From that site listed below there were two Jenny's that had no disposal data "5609866" & "3004410", so who knows!

Thanks Ian


----------



## Ian_B (Apr 12, 2008)

*FOUND it*

Hello all,

We've found the boat here. Should have thought sooner to try a different spelling "Genny". We were starting to think we had the wrong surnames as we had come across a few other relatives that were using the grandparents name, just to make our lives that little bit harder in the research dept. So there we have him, one Harold Banks went down on Sunday 12 Jan 1930. 

Now all we have to do is find out how old he was and a picture of the boat or similar vessel.

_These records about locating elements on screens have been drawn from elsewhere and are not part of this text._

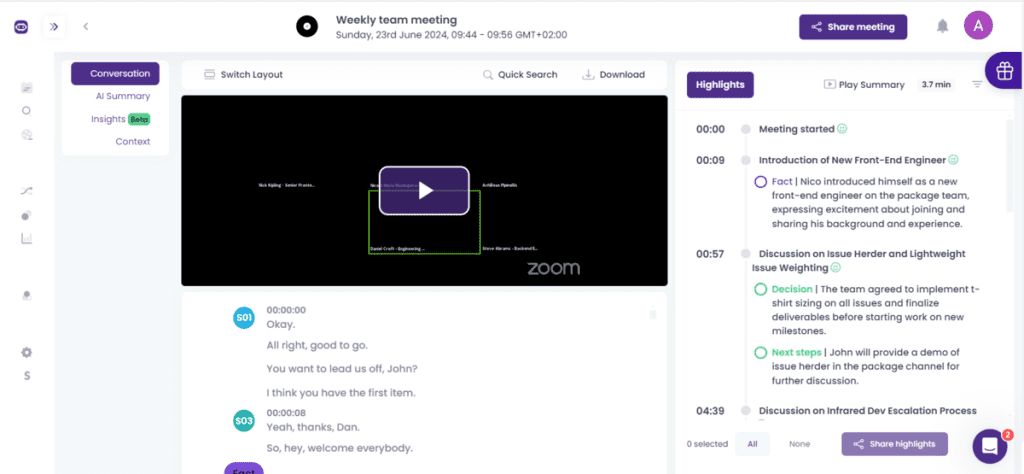The image size is (1024, 474).
Task: Click the Download button
Action: click(613, 74)
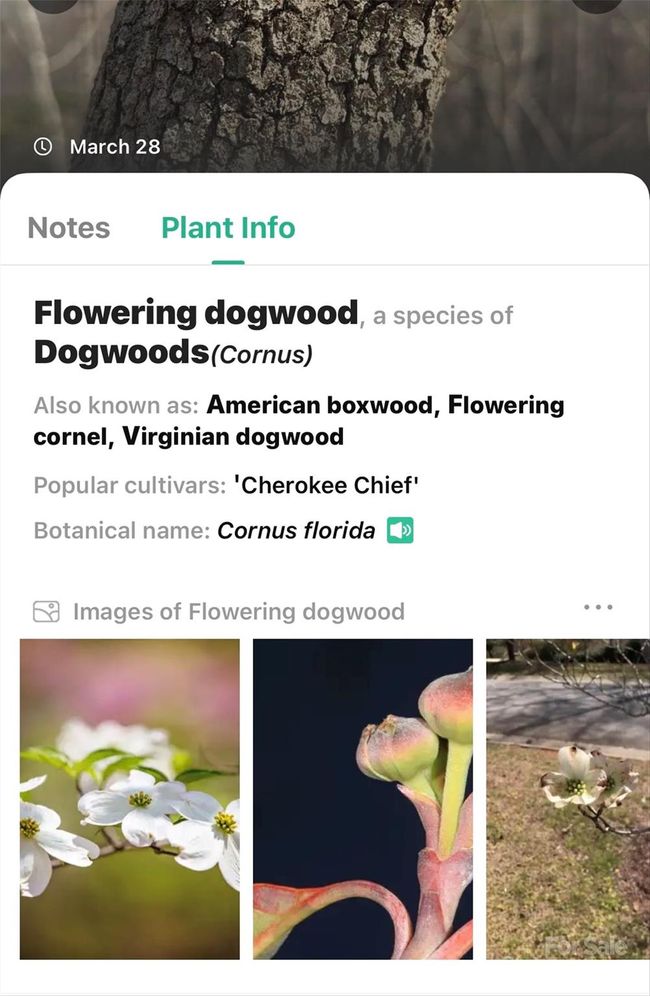Open the pink flower buds thumbnail
Image resolution: width=650 pixels, height=996 pixels.
pos(362,799)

As they went down off a small french island on the french coast, were would we find a record of his death?

God rest thier souls.
Regards

Ian.


----------



## neillrush (Oct 14, 2006)

Hi, found this on the net by accident, then I saw your post on SN, then had to try and remember where I found it!!

St Genny, Admiralty rescue tug, foundered in English Channel approaches 12/01/30, off Isle of Ushant, France.

Lost

BANKS, Harold, Able Seaman, J 32459

BURREN, Charles H B, Boatswain

CIVIL, Herbert G, Chief Engine Room Artificer 1c, M 804

COOMBES, Alfred E L, Stoker 1c, KX 76581

COTTEN, Richard R, Stoker 1c, K 62115

CROWTHER, James R, Stoker 1c, K 16109

FRAY, Thomas, Engine Room Artificer 2c, N 34649

GREEN, Leonard C, Stoker 1c, K 62435

HEBEL, Frederick J B, Leading Stoker, K 59712

HOWES, George A, Able Seaman, J 105307

KELLINGTON, Sydney R, Able Seaman, J 92220

KEMP, Claud W N, Officer's Steward 2c, L 12749

KNIGHT, Frederick A, Stoker 1c, K 65419

LEAN, Philip S, Commissioned Gunner

MAITLAND, Paul, Able Seaman, J 100943

PAUL, Charles F, Lieutenant

PEPLAR, William H, Engine Room Artificer 1c, M 14878

PINK, Frederick G, Leading Stoker, K 59106

PRIEST, Albert J, Officer's Steward 3c, L 14694

RAVEN, Henry A, Stoker 1c, K 58432

TITMUS, Sidney S, Able Seaman, J 106605

WILLIS, John T, Leading Stoker, K 2295

WILLOUGHBY, Thomas J, Telegraphist, J 48094

SMITH, William C, Able Seaman, J 34717, illness

Dont know if it helps!
Rgds Neill


----------



## sdking (Nov 3, 2008)

Hi,

My great aunts husband sadly died on the St Genny

KNIGHT, Frederick A, Stoker 1c, K 65419

does anyone have a referance of where it went down? and in what depth?

would the admralty have this kind of information

Thansk

Simon King
sdking(removethis)[email protected]


----------



## KYRENIA (Aug 10, 2007)

Simon, all i have is SAINT GENNY foundered off Ushant 12.1.30 whilst towing H.M.S SNAPDRAGON.
Cheers John.


----------



## Derek Roger (Feb 19, 2005)

Welcome from Canada Ian . Seems you already have some connections in your search . This is a great site and the members have the most knowledge of any marine site . Stay with us and enjoy the voyage . 

Regards Derek


----------